To regulate the conditions of a grid fault, utility companies have developed regional grid code specifications that wind power plants must meet. These grid codes, which outline grid fault conditions and the expected wind turbine behavior in response to these conditions, are becoming more demanding, and vary from country to country. The wind turbine’s converter plays an important role in helping the wind turbine meet these requirements and obtain the necessary operational certification.
A common requirement for all grid codes is a fault ride-though capability, that is, the wind power plant and turbines must be capable of operating continuously at reduced voltage, and must not trip offline because of transient voltages.

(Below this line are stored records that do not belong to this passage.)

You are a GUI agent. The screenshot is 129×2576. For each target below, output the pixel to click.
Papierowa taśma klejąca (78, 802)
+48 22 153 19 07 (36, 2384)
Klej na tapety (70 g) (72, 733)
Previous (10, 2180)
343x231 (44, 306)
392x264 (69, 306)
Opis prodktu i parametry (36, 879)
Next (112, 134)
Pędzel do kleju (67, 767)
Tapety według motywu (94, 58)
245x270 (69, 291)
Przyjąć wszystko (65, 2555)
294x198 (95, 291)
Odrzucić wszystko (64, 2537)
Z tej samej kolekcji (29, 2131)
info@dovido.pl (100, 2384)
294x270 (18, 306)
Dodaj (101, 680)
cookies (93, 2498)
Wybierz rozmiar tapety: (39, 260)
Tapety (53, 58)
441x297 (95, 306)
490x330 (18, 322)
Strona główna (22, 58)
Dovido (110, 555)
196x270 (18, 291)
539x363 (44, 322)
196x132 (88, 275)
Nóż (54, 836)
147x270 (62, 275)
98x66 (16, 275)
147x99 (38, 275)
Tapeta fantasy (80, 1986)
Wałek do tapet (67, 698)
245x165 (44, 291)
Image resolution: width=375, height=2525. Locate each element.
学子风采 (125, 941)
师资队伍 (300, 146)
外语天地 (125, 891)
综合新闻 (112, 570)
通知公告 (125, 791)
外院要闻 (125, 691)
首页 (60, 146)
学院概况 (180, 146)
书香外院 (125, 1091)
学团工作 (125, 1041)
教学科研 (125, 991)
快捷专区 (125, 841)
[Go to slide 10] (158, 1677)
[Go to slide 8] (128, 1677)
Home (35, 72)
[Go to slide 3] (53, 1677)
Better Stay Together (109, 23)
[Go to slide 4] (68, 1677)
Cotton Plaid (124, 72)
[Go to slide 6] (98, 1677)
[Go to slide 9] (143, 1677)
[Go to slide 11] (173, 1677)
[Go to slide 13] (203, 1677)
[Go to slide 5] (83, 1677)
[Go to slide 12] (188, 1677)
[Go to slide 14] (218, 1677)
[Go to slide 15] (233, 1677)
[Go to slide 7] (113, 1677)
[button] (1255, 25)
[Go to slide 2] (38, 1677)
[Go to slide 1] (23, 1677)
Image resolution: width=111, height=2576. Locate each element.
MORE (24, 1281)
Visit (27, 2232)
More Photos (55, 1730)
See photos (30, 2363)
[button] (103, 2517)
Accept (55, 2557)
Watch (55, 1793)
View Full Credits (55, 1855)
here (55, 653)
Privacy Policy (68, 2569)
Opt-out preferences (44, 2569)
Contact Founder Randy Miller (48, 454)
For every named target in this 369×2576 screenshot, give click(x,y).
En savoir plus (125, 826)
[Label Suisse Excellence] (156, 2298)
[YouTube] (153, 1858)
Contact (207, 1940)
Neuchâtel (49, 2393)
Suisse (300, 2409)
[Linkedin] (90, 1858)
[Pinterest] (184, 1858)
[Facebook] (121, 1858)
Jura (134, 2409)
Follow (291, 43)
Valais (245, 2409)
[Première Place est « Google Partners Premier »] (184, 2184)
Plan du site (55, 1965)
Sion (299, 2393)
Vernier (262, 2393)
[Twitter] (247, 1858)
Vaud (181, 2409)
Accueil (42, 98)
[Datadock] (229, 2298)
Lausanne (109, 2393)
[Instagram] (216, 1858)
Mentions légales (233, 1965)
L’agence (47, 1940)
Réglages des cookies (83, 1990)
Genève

To test its equipment against these grid codes, ABB developed a multi-megawatt fault ride-through laboratory. It is designed to replicate both doubly-fed and full converter turbines. The test equipment includes generators, converters, transformers, switchgear, and is connected to a 20 kV transmission line.
Laboratory engineers are able to test ABB products in a controlled and repeatable environment. Customized testing software is used to configure the test conditions, taken from individual grid code specifications. Tests can include multi-phase voltage dips, or even a sequence of faults progressing from single-phase earth faults to three-phase short circuits. This laboratory testing helps reduce onsite testing costs by replacing the variability of the wind with a speed-controlled motor that drives the generators.
Turbine certifications are based on the regional grid codes where the turbine will be installed. When turbine manufacturers are applying for turbine certification, ABB engineers can help them use and maximize the converter’s technology to meet the requirements of the local code.
ABB stays globally active in grid code working groups and standards definition to ensure ABB’s products continue to meet manufacturer’s needs.